Chicago is 30% African American. Cook County, where Chicago is located is 28% African American. The state of Illinois is 14.2% African American and 61% White. In the state of Illinois 74.5% of all vaccine doses administered so far have been to white residents. Prior to the opening of the United Center for the COVID vaccine, 8.2% of African Americans in Illinois had received the shot. By stipulating the residency requirements, thus limiting the number of eligible persons to receive the vaccine, there should be an increase in African Americans getting the shot.
“I’ve said since the very beginning that what we can’t do is let the vaccine distribution exacerbate inequalities that existed frankly long before COVID-19,”said Illinois Governor J.B. Pritzker.
“We want to be very targeted and very focused on bringing people from those neighborhoods and zip codes that have been so significantly challenged throughout the pandemic,” Chicago Mayor Lori Lightfoot said.
A spokesperson for FEMA confirmed their role in limiting remaining appointments to Chicago residents, saying, “We use data from the CDC’s social vulnerability index, and work with our state partners to locate community vaccination centers where they will be able to do the most good for the most vulnerable populations…it was agreed by all that these changes were necessary to ensure this goal was met.”
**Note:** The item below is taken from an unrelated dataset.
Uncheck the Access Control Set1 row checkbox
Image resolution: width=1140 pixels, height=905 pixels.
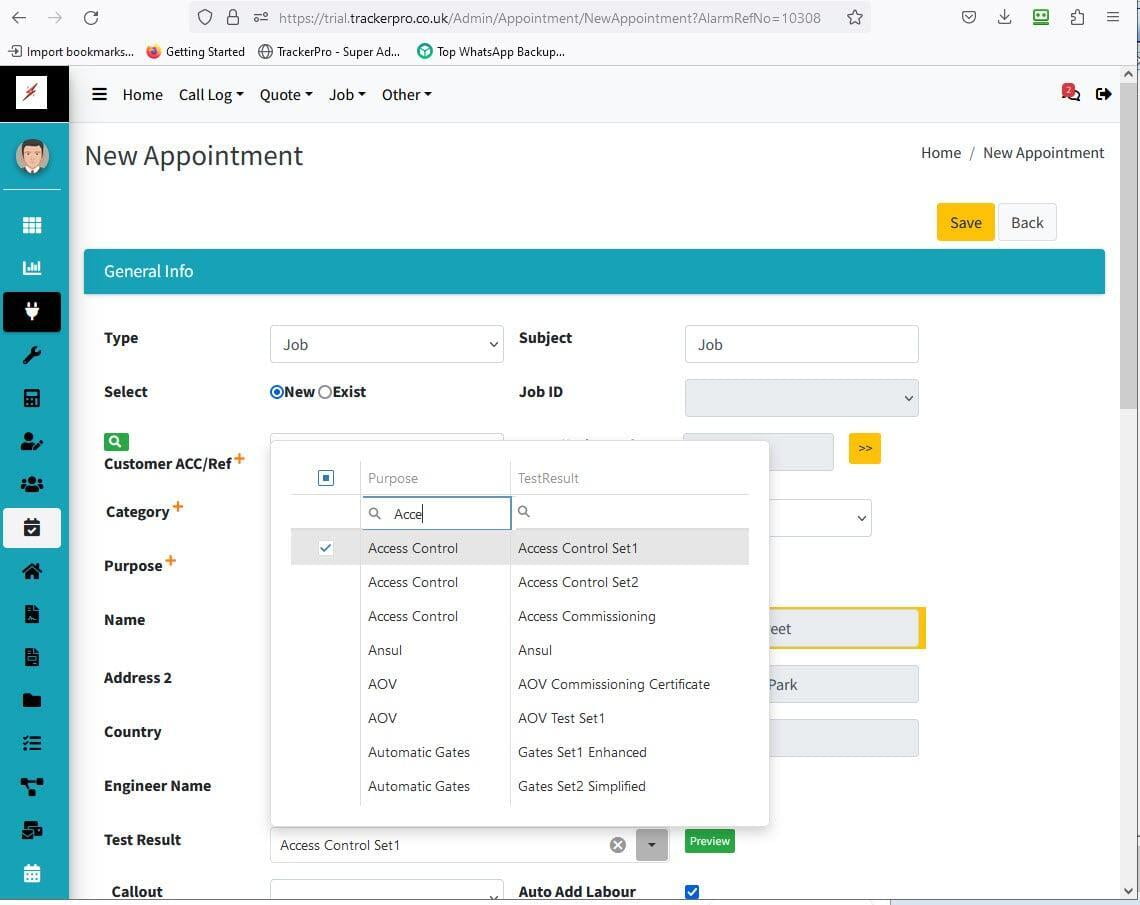[326, 548]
A second website is now being established for suburban Cook County residents to sign up for vaccine appointments at the United Center, as well.
At full capacity, the federally-run site expects to administer 6,000 doses a day. It will remain open seven days a week for eight weeks, as people get their first and second shots. The 30,000-square-foot facility under half a dozen climate-controlled tents begins with a check-in station. After checking in, people with appointments will be led to one of three dozen vaccination stations, all spaced 6 feet apart, with shots administered by a medical team from the 101st Airborne, who arrived in Chicago Friday.
The facility also includes a post-injection observation tent as well as bathroom facilities and shuttle services.
Walk-up vaccinations will be done in Parking Lot E, northeast of the arena. Drive-up vaccinations will be in Parking Lot C. People who need parking can use Lot A.